Acha cambió de taberna cada noche. Estableció numerosos contactos, hablando de temas frívolos y lanzando, de vez en cuando, el nombre del capitán Kenzor. Por fin consiguió una información preciosa: el oficial de enlace acababa de regresar a Hattusa.
Interrogar a aquel oficial superior le haría ganar mucho tiempo. Era preciso localizarlo, encontrar un medio para hablar con él y hacerle una proposición que no pudiera rechazar. Se impuso una idea.
Acha volvió a su casa con un vestido, un manto y unas sandalias. La campesina quedó maravillada.
—¿Es para mí?
—¿Hay otra mujer en mi vida?
—¡Debe ser muy caro!
—He regateado.
Ella quiso tocar la ropa.
—¡No, ahora no!
—¿Cuándo entonces?
—En una velada especial durante la que pueda admirarte a voluntad. Dame tiempo para prepararla.
—Como quieras.
Se lanzó a su cuello y lo besó con ardor.
—¿Sabes? Desnuda también eres muy bonita.
A medida que la embarcación real avanzaba hacia el sur, Setaú parecía rejuvenecer. Estrechando a Loto contra su pecho descubría, maravillado, los paisajes de Nubia, bañados por una luz tan pura que el Nilo parecía un río celestial, de un azul brillante.

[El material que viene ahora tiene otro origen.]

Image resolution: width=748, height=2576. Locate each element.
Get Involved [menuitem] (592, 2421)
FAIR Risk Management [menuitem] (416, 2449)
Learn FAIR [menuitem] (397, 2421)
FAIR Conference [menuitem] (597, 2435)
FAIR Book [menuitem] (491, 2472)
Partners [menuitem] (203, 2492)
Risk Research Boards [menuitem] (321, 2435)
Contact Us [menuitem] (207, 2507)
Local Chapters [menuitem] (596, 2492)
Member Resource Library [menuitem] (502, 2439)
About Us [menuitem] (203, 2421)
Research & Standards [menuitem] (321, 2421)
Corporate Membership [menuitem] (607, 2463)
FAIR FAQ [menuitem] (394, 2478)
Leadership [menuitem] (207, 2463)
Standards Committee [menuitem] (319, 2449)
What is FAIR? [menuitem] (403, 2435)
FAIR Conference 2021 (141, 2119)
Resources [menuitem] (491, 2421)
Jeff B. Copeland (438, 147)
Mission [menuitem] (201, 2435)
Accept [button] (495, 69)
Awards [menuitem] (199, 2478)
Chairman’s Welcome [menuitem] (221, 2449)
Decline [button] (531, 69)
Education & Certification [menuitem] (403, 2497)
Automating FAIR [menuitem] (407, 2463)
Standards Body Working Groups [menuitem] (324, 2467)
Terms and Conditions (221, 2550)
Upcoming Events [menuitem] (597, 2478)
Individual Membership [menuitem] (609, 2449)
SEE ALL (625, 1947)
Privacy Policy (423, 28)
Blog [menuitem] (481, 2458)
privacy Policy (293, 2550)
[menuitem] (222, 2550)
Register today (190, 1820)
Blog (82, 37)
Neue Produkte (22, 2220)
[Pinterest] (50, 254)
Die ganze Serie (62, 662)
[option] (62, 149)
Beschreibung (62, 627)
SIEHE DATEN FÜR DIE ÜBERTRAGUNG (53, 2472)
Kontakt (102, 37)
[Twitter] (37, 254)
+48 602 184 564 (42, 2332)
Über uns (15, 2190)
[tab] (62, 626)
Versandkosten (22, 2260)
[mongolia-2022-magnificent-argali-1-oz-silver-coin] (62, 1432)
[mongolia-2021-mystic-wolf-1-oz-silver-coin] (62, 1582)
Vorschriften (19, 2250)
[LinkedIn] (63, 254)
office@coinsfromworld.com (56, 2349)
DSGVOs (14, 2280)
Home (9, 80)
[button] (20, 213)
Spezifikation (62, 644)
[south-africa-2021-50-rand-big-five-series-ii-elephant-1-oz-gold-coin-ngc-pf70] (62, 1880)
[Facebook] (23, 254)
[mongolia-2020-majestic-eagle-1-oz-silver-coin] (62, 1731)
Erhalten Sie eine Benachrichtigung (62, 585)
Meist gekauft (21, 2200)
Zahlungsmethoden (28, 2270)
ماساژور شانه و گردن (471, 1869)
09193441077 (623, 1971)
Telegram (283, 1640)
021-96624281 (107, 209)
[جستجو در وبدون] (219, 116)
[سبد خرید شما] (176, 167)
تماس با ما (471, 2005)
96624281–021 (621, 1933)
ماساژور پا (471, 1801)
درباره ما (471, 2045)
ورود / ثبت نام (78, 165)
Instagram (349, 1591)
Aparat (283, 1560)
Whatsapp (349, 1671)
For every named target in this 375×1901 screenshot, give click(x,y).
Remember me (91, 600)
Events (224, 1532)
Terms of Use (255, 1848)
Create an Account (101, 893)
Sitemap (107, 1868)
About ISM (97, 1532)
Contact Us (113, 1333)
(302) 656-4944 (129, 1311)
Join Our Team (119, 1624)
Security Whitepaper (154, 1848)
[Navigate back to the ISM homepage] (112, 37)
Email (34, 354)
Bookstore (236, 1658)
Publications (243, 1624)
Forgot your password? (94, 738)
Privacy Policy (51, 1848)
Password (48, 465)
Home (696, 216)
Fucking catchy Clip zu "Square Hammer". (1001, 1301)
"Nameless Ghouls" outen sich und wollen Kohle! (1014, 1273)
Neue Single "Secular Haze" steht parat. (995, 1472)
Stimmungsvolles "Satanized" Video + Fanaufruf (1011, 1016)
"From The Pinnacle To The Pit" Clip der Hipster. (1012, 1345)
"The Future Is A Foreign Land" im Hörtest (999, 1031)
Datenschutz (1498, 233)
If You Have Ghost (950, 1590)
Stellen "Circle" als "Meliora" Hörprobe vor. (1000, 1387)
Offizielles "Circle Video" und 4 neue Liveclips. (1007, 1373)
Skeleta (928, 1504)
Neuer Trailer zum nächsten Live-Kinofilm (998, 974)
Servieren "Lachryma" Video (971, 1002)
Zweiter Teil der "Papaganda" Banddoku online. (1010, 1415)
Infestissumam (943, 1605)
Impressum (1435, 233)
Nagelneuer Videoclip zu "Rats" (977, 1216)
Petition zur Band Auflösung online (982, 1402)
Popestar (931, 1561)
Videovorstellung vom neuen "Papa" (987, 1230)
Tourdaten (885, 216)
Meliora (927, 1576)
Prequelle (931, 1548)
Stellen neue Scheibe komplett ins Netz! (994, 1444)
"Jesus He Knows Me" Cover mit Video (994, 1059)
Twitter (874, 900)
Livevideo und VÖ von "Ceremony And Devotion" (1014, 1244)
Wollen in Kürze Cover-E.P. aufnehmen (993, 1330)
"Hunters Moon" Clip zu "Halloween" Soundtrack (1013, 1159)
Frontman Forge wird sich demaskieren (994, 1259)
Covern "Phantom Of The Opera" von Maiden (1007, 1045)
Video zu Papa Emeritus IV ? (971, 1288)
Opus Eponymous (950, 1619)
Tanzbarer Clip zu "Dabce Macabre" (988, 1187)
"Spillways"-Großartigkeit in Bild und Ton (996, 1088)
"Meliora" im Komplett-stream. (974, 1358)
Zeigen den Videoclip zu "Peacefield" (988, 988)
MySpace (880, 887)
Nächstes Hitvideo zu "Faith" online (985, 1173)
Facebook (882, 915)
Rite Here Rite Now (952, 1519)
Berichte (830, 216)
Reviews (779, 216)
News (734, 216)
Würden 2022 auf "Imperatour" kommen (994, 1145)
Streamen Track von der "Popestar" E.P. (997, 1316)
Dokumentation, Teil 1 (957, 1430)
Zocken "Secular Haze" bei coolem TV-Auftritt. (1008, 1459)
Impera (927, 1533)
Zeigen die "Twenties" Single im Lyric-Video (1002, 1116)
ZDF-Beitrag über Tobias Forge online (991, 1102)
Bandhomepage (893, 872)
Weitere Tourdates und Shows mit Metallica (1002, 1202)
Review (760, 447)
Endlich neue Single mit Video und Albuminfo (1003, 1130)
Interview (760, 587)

Con su hachuela, Setaú había cortado una rama en horquilla para capturar algunas cobras, cuyo veneno vertería en un recipiente de cobre. Con los pechos desnudos, apenas cubierta por un corto paño que el viento hacía revolotear, la hermosa Loto disfrutaba golosa del embalsamado aire de su país natal.
El propio Ramsés dirigía la navegación. Experta, la tripulación maniobraba con precisión y rapidez. A la hora de las comidas, el capitán sustituía al rey. En la cabina central, Ramsés, Setaú y Loto almorzaban buey seco, ensalada con especias y raíces de papiro azucaradas mezcladas con cebolla dulce.
—Eres un verdadero amigo, majestad —reconoció Setaú—. Llevarnos contigo ha sido un maravilloso regalo.
—Necesitaba tu talento y el de Loto.
—Aunque permanezcamos aislados en nuestro laboratorio de palacio, algunos rumores desagradables han llegado a nuestros oídos. ¿Se acerca realmente la guerra?
—Eso me temo.
—¿No será peligroso abandonar Pi-Ramsés en estos tiempos turbulentos?
—Salvar a Nefertari es prioritario.
—No he sido más brillante que el doctor Pariamakhu —deploró Setaú.
—En Nubia hay un remedio milagroso, ¿no es cierto? —preguntó Loto.
—Según los archivos de la Casa de Vida, sí. Se trata de una piedra creada por la diosa Hator, y se halla en un paraje perdido.
—¿No tenéis más detalles, majestad?
—Una vaga indicación: «En el corazón de Nubia, en una cala con arena de oro, donde la montaña se separa y se une».
—Una cala… ¡Muy cerca del Nilo pues!
—Debemos actuar deprisa —indicó Ramsés—. Gracias al poder de Sekhmet y a los cuidados de los especialistas del templo de Deir el-Bahari, la energía no desaparecerá por completo del cuerpo de Nefertari. Pero la acción de las fuerzas de las tinieblas no se ha disipado. Nuestra esperanza reside en esa piedra.
Loto contempló la lejanía.
—Esta región os ama como vos la amáis, majestad. Habladle y os hablará.
Un pelícano sobrevoló el bajel real. ¿No era el magnífico pájaro de grandes alas una de las encarnaciones de Osiris, vencedor de la muerte?